Nea Ehrlich

Tracing Movement, Losing Sight? The Ontology of Animated Presence

© Foto: Christine Reeh

Animated documentaries may seem artificial, fictional or even oxymoronic because they supposedly sever the connection to »the real« in a dual manner – by eliminating an indexical link to the physical referent portrayed and also by using visual styles that do not attempt photorealism, thus distancing the image from the physical referent all the more. By nonetheless claiming documentary status animated non-fiction raises important questions about contemporary conceptualizations of reality, realism and what contributes to the credibility of images. Perhaps today, in the 21st century culture where animation plays an increasingly central role, animation's relation to ontological truth is different, thus changing its status and reception as a viable documentary language?

By focusing on machinima, animation used in interactive real-time virtual worlds, my presentation seeks to redefine animation as an innovative and truly contemporary visual language necessary for documentation.

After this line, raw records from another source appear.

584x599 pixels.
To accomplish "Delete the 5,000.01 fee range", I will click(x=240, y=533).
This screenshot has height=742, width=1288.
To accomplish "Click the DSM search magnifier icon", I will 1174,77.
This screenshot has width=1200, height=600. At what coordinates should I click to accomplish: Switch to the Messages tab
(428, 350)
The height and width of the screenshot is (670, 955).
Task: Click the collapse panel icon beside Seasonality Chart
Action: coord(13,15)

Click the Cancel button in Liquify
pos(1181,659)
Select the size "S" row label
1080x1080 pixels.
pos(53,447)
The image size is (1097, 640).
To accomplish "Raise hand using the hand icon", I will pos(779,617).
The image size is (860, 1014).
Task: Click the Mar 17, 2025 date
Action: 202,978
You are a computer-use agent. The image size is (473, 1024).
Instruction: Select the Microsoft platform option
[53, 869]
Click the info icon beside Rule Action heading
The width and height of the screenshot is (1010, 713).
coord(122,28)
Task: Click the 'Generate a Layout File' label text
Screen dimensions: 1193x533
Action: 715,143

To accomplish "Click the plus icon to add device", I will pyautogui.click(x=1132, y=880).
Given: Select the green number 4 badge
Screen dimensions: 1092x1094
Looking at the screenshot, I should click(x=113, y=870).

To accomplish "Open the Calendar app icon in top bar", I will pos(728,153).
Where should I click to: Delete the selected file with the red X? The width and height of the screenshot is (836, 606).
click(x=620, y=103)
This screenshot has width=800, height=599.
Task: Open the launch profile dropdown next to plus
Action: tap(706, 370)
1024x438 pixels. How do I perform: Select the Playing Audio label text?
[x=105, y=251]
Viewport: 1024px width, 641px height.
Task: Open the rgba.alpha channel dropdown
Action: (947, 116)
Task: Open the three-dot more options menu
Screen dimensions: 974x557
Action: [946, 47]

Real-time animation creates an ontologically indexical link by acting as a trace of the body whilst visually obliterating it simultaneously. So what do animated images really show?

Drawing from the fields of art, film, ludology and media studies I engage with contemporary reality as a mixed reality that combines the virtual with the physical, each epitomizing different forms of presence. Based on (analogue) photographic logic about the evidentiary status of images that is achieved through an existential link to corporeality, I claim that current techniques of animation require a reconsideration of animation's referential, ontological and epistemological status, consequently widening the accepted aesthetics of non-fiction today.

Nea Ehrlich completed her PhD in the Department of Art History at the University of Edinburgh in 2014. Her PhD thesis on contemporary animated documentaries linked new media aesthetics with the documentary turn. Her work lies at the intersection of Art History, Film Studies, Animation, Digital Media Theory, Gaming and Epistemology, tracing media transformations and their relation to visual culture's potential for producing credible truth claims.

Nea co-organized the 2011 »Animated Realities« conference at the University of Edinburgh in collaboration with the Edinburgh International Film Festival, has published articles in edited volumes and journals and is co-editor of »Drawn from Life«, the forthcoming 2016 anthology about animated documentaries published by Edinburgh University Press. She has taught at Tel Aviv University and Ben Gurion University in Israel and is currently a Polonsky postdoctoral fellow at The Van Leer Jerusalem Institute.